Click the Play button in the Level Editor Toolbar. «We are using FPSCharacter.» should now be displayed in red text below «Hello World, this is FPSGameMode!» for five seconds in the upper left corner of the viewport.
If you are unable to move, you are using FPSCharacter as your Pawn correctly! Your new Character doesn’t have any movement controls yet, so you will not be able to move around in the level.
Before going to the next step, press the Shift + Escape or click Stop in the Level Editor Toolbar to exit PIE mode.
2.2 — Setting up Axis Mapping
In general, Axis Mappings enable mapping keyboard, mouse, and controller inputs to a «friendly name» that can later be bound to game behavior (such as movement). Axis Mappings are continuously polled, allowing for seamless movement transitions and smooth game behavior. Hardware axis (such as controller joysticks) provide degrees of input, rather than discrete input (for example, 1 pressed vs. 0 not pressed). While controller joystick input methods are effective at providing scalable movement input, Axis Mappings can also map common movement keys (like WASD or arrow keys) to continuously-polled game behavior.
If you want to learn more about Player Input before moving forward with this step, please refer to the Player Input and Pawns tutorial.
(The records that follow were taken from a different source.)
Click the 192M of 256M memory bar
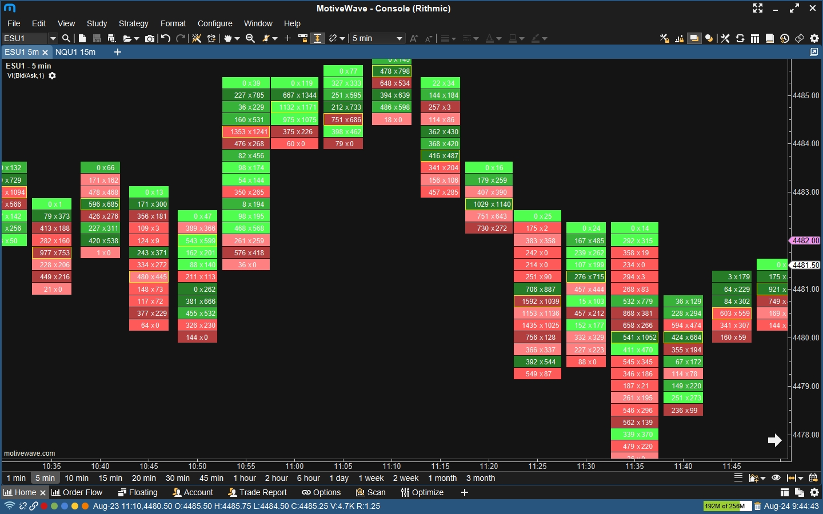 click(726, 506)
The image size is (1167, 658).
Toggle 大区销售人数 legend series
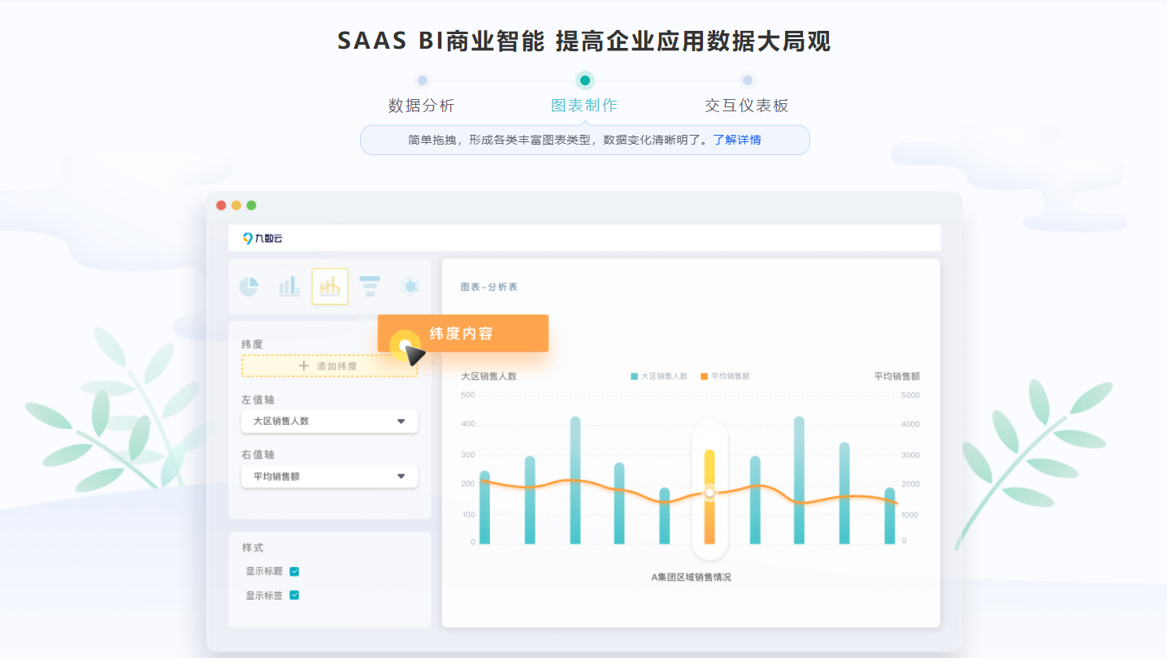tap(659, 376)
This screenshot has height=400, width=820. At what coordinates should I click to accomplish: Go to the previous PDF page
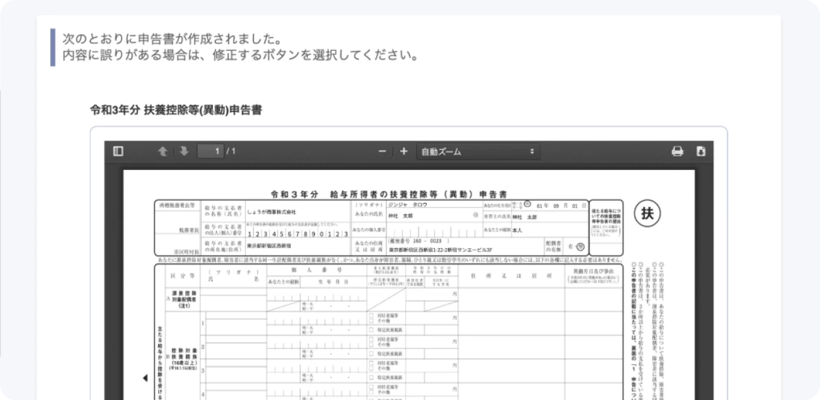pos(163,151)
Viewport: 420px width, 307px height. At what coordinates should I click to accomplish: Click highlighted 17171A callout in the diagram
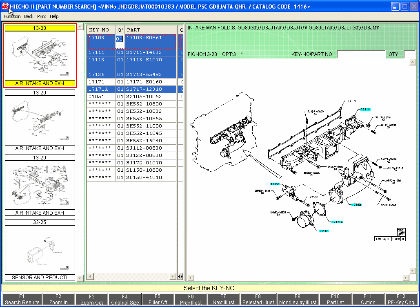click(337, 222)
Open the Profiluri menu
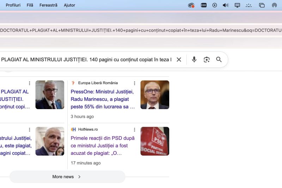The height and width of the screenshot is (188, 282). [13, 5]
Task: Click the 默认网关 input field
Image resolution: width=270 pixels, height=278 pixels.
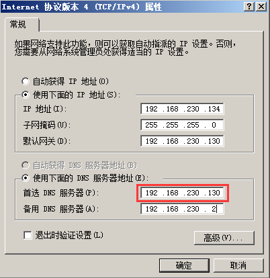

During this step, you are going to get your new Character to move around the map by setting up the input axis mappings for the WASD keys.
MoveForward Axis Mapping
Click the Edit in the Main menu panel, select Project Settings.
Under the Engine heading on the left side of the Project Settings tab, click Input.
Under the Bindings section, click the plus sign next to Axis Mappings.
Click the arrow to the left of Axis Mappings.
Type MoveForward into the text field that appears.
In the dropdown menu, select W from the Keyboard dropdown list.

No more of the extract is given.